Isolation and characterization of Tn-Dha1, a transposon containing the tetrachloroethene reductive dehalogenase of Desulfitobacterium hafniense strain TCE1.

A new 9.9 kb catabolic transposon, Tn-Dha1, containing the gene responsible for tetrachloroethene (PCE) reductive dechlorination activity, was isolated from Desulfitobacterium hafniense strain TCE1. Two fully identical copies of the insertion sequence ISDha1, a new member of the IS256 family, surround the gene cluster pceABCT, a truncated gene for another transposase and a short open reading frame with homology to a member of the twin-arginine transport system (tatA). Evidence was obtained by Southern blot for an alternative form of the transposon element as a circular molecule containing only one copy of ISDha1. This latter structure most probably represents a dead-end product of the transposition of Tn-Dha1. Strong indications for the transposition activity of ISDha1 were given by polymerase chain reaction (PCR) amplification and sequencing of the intervening sequence located between both inverted repeats (IR) of ISDha1 (IR junction).

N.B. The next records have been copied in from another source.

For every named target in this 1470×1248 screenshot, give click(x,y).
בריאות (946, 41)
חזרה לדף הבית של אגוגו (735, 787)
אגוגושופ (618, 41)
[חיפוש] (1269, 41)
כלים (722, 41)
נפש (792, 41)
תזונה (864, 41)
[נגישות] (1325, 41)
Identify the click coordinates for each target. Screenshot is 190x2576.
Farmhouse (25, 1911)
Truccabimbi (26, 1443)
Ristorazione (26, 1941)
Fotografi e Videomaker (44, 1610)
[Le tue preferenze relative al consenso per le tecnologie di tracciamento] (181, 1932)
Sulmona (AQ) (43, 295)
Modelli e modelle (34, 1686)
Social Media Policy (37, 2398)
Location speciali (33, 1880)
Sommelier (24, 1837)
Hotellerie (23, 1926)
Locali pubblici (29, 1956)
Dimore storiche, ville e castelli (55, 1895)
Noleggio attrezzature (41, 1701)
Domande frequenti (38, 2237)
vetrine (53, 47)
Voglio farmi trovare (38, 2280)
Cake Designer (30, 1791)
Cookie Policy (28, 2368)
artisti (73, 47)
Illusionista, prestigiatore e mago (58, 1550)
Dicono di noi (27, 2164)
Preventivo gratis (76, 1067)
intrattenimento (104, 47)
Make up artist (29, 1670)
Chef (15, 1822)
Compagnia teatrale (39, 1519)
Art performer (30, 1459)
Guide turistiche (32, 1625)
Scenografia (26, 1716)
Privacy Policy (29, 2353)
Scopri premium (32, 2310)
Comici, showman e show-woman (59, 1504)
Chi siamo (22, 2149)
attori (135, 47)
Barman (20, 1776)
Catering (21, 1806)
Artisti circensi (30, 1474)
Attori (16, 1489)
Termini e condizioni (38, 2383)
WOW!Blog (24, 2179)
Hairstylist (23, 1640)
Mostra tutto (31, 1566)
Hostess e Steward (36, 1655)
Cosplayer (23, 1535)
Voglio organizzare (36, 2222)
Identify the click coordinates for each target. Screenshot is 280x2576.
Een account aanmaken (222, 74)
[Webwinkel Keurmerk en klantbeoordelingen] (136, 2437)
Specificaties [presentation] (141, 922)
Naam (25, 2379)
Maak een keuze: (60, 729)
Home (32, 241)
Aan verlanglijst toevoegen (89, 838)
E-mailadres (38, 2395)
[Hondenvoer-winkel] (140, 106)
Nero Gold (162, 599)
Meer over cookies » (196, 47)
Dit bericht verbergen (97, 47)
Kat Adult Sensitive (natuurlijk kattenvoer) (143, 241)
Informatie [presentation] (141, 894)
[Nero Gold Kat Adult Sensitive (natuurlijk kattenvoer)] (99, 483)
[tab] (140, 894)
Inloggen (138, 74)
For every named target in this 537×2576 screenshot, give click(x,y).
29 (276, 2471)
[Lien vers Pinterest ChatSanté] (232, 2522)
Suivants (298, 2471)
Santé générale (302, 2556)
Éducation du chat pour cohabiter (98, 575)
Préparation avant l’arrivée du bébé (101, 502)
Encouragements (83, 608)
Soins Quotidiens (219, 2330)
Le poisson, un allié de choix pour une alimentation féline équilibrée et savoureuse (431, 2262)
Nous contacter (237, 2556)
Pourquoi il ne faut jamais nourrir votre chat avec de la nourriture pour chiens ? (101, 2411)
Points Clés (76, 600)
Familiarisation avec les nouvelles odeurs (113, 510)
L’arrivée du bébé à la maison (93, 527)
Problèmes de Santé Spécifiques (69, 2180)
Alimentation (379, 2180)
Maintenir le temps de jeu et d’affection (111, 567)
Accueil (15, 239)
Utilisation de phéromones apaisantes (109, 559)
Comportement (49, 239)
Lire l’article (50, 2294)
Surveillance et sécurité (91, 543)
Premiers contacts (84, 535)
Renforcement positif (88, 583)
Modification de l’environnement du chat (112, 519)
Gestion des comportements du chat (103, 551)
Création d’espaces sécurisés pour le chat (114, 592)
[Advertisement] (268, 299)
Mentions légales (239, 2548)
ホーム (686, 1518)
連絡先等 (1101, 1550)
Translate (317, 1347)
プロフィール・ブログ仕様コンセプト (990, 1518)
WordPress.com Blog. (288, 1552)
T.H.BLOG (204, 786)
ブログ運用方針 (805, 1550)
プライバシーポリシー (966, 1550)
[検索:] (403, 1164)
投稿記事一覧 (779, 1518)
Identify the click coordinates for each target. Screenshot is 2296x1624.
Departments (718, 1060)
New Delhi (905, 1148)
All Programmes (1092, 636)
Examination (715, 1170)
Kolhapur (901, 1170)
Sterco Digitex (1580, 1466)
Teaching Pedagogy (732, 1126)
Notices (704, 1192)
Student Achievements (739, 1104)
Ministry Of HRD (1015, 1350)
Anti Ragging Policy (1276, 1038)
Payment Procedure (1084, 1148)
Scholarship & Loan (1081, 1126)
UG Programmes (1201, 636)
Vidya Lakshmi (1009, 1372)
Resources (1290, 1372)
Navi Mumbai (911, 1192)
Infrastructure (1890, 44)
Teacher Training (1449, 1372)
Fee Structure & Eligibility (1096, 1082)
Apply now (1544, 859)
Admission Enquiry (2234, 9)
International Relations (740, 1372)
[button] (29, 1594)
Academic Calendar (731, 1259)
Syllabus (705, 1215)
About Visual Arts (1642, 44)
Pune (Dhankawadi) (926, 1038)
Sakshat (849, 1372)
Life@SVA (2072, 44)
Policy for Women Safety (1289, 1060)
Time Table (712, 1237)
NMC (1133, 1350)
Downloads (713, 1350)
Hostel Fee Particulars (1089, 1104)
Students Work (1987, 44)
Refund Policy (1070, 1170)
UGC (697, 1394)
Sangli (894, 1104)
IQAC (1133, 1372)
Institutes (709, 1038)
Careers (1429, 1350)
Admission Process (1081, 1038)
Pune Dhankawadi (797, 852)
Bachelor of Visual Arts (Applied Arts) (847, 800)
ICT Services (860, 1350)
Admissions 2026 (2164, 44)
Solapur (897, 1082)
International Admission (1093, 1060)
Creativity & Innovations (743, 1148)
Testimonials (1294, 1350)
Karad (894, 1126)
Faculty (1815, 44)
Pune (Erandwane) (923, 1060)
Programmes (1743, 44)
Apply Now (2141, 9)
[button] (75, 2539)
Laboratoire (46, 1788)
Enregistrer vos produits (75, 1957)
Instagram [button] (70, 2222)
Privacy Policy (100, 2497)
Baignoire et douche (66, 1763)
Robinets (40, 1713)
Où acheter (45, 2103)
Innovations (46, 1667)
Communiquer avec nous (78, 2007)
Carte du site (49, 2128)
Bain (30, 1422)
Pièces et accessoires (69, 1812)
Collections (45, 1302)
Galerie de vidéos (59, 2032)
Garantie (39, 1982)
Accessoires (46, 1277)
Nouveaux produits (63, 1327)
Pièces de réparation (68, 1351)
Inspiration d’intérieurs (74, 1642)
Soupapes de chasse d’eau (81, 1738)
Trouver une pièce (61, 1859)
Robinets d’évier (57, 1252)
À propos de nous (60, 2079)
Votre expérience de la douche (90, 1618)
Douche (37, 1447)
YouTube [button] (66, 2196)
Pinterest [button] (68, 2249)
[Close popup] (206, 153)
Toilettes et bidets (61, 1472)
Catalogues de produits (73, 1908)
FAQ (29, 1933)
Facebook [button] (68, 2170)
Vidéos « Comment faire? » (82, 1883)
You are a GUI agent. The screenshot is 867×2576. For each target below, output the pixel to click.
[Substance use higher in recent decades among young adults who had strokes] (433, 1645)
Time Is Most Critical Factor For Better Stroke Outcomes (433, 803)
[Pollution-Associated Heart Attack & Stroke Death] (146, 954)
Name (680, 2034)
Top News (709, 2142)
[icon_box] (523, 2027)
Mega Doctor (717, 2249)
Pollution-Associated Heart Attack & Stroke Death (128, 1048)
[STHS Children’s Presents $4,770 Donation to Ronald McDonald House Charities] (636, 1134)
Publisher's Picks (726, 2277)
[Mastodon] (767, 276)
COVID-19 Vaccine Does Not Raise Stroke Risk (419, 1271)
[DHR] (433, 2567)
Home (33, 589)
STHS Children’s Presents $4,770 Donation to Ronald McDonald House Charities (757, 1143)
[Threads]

A stable genomic ISDha1 tandem was excluded by quantitative real-time PCR. Promoter mapping of the pceA gene, encoding the reductive dehalogenase, revealed the presence of a strong promoter partially encoded in the right inverted repeat of ISDha1. A sequence comparison with pce gene clusters from Desulfitobacterium sp. strains PCE-S and Y51 and from Dehalobacter restrictus, all of which show 100% identity for the pceAB genes, indicated that both Desulfitobacterium strains seem to possess the same transposon structure, whereas only the pceABCT gene cluster is conserved in D. restrictus.[1]